Compliance with such simple rules in most cases helps prevent the development of complications, including the onset of coma. If any alarming changes occur, you should immediately consult a doctor.
Coma with diabetes: first aid
Patients with diabetes are usually warned about the possibility of developing coma and told about the algorithm of actions. What should you do if a patient shows signs of a condition such as a sugar coma? The consequences are extremely dangerous, so a sick person needs to measure their glucose level using a glucometer. If the sugar level is elevated, you need to inject insulin; if it is low, eat candy or drink sweet tea.
If the patient has already lost consciousness, it is important to place him on his side so as to prevent the tongue from retracting and vomit from entering the respiratory tract. If the patient has removable dentures, they also need to be removed. It is recommended to wrap the victim so as to warm the lower extremities. Next, you need to call an ambulance - the patient needs quick and qualified help.
Sugar coma: consequences
Unfortunately, this phenomenon is considered quite common. How dangerous is a sugar coma? The consequences may vary. This condition is accompanied by serious metabolic disruptions. There is depression of the central nervous system. Coma can last for several days, months or even years. The longer the patient remains in this condition, the higher the likelihood of developing a complication such as cerebral edema.

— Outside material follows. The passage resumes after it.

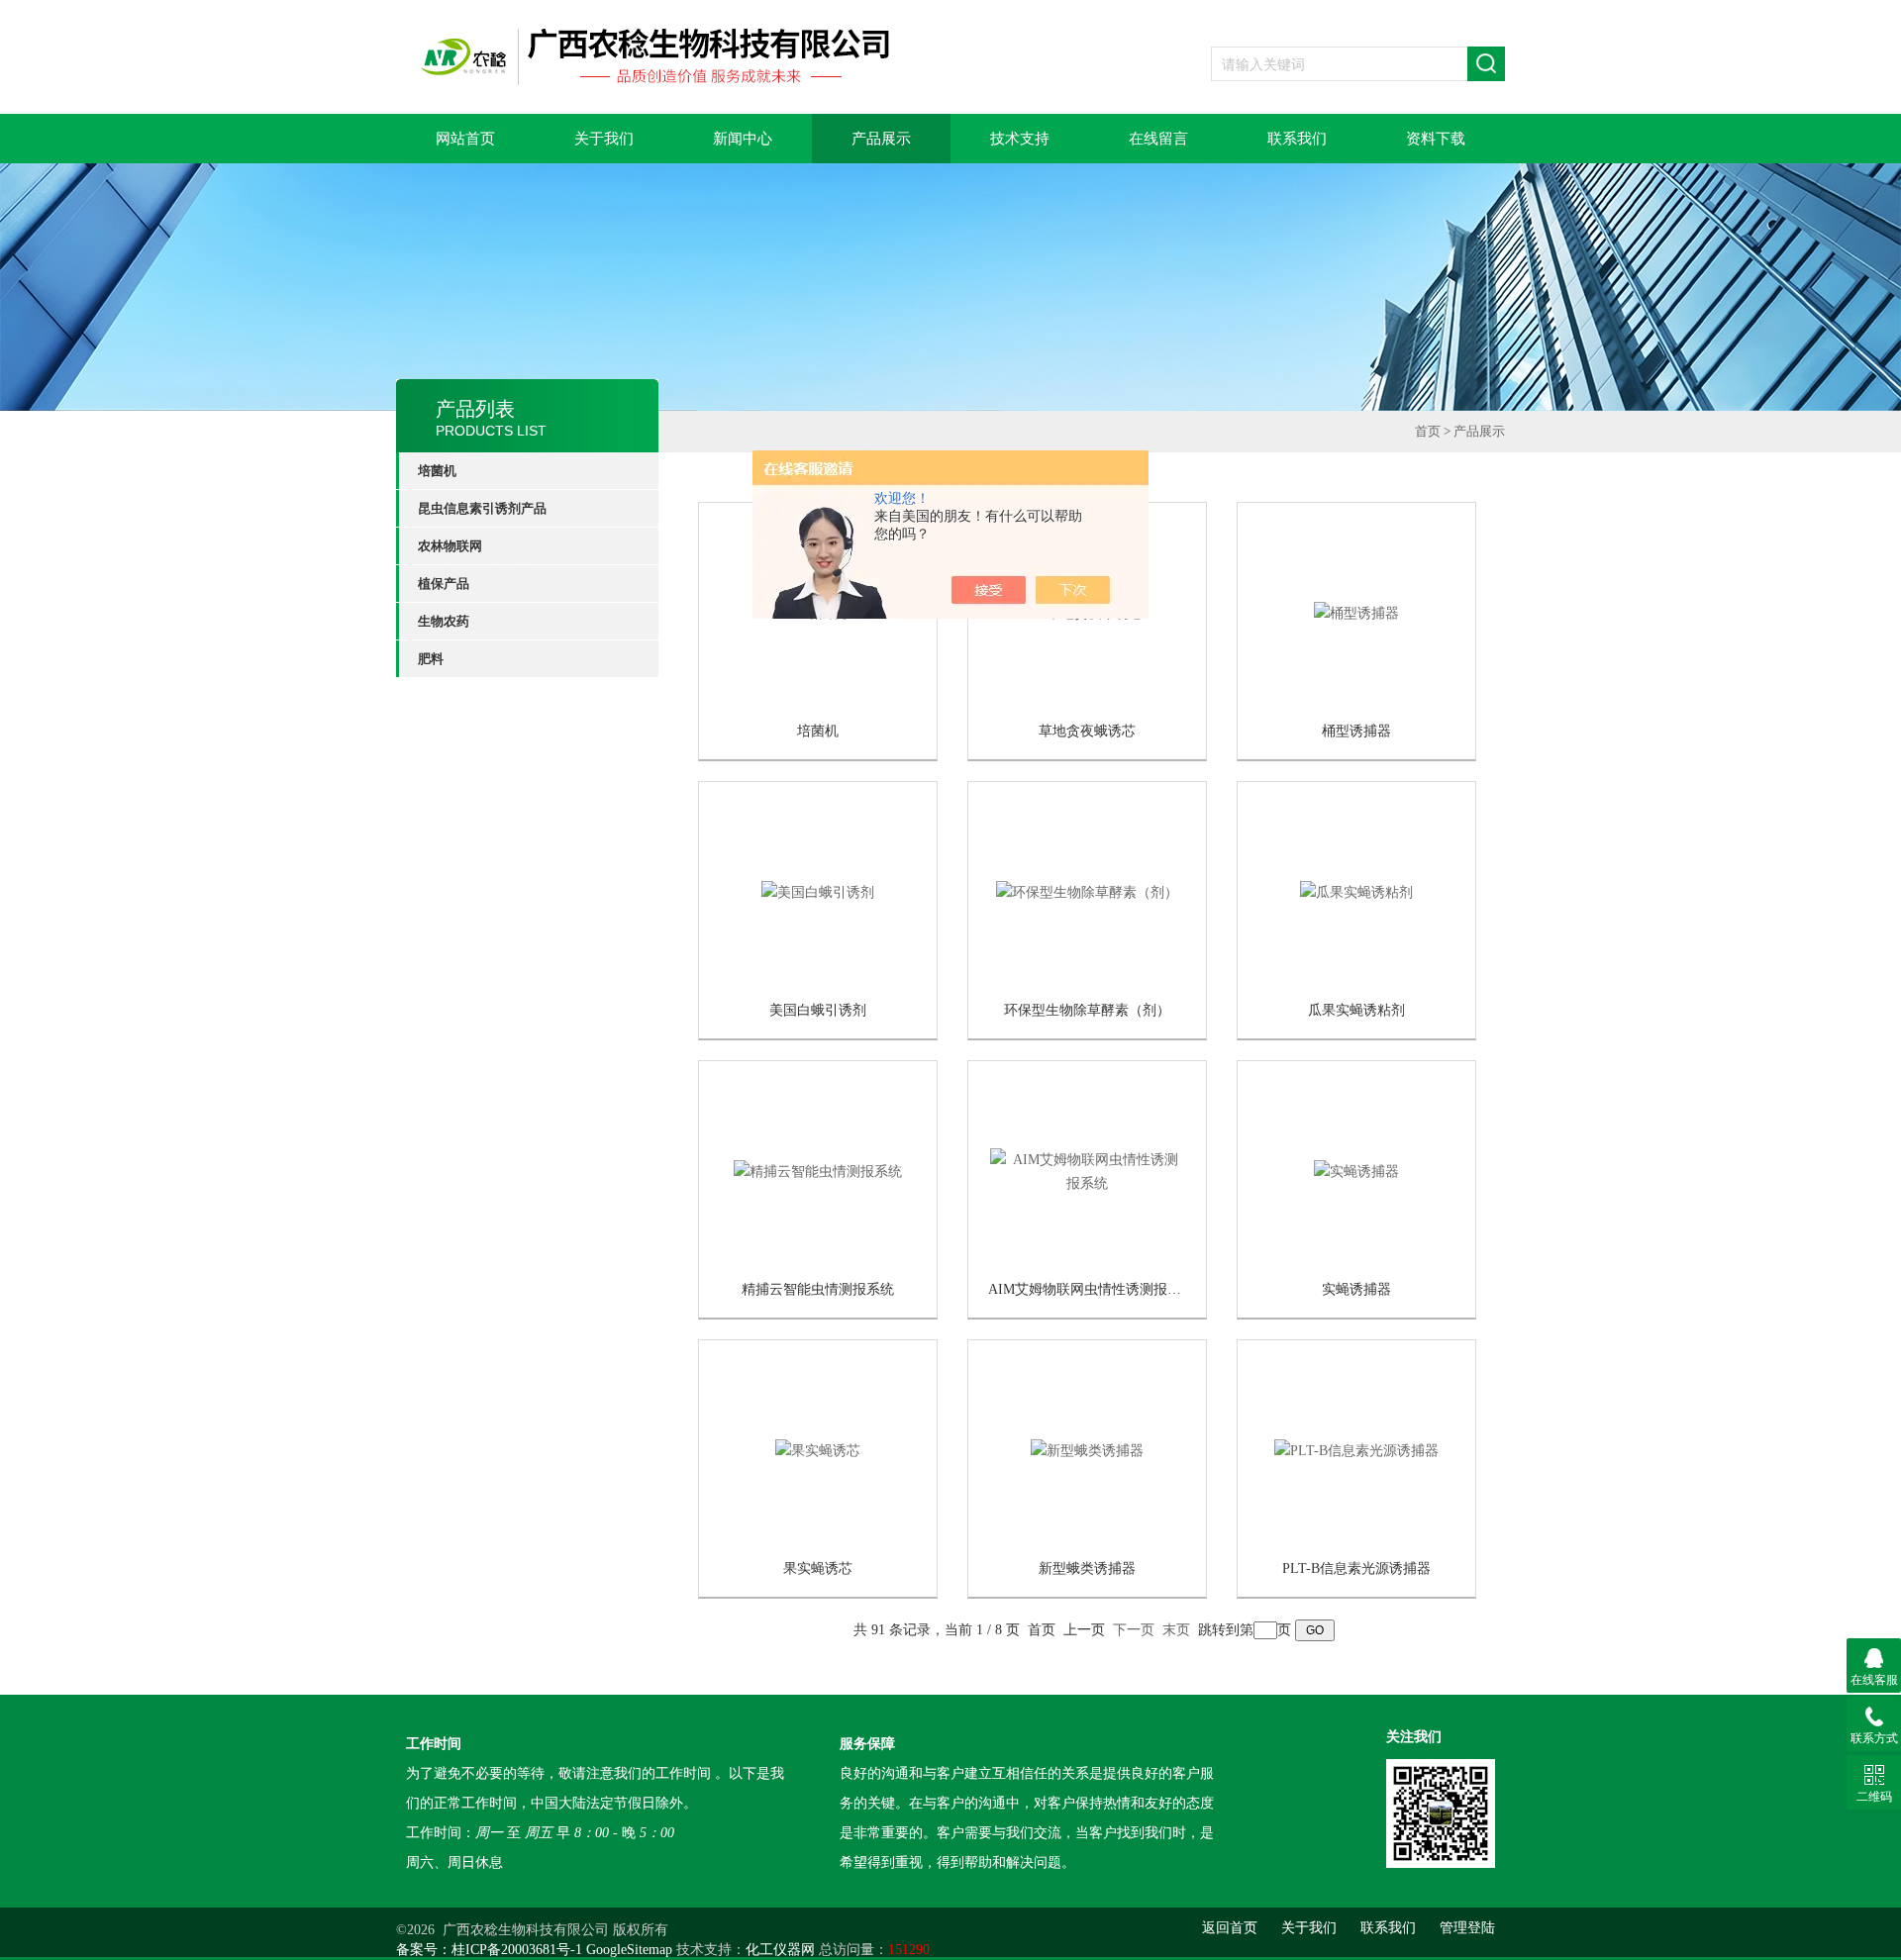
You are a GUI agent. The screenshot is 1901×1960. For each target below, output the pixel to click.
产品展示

With adequate treatment, the outcome is usually quite favorable. On the other hand, cerebral edema can lead to significant damage to the central nervous system and, accordingly, functional impairment. For example, some patients suffer from memory and speech disorders and problems with coordination. The list of consequences includes serious pathologies of the cardiovascular system. Coma due to diabetes mellitus in children sometimes leads to further delays in mental and physical development.
Unfortunately, patients are not always able to recover from the consequences of a coma. This is why it is important to take precautions.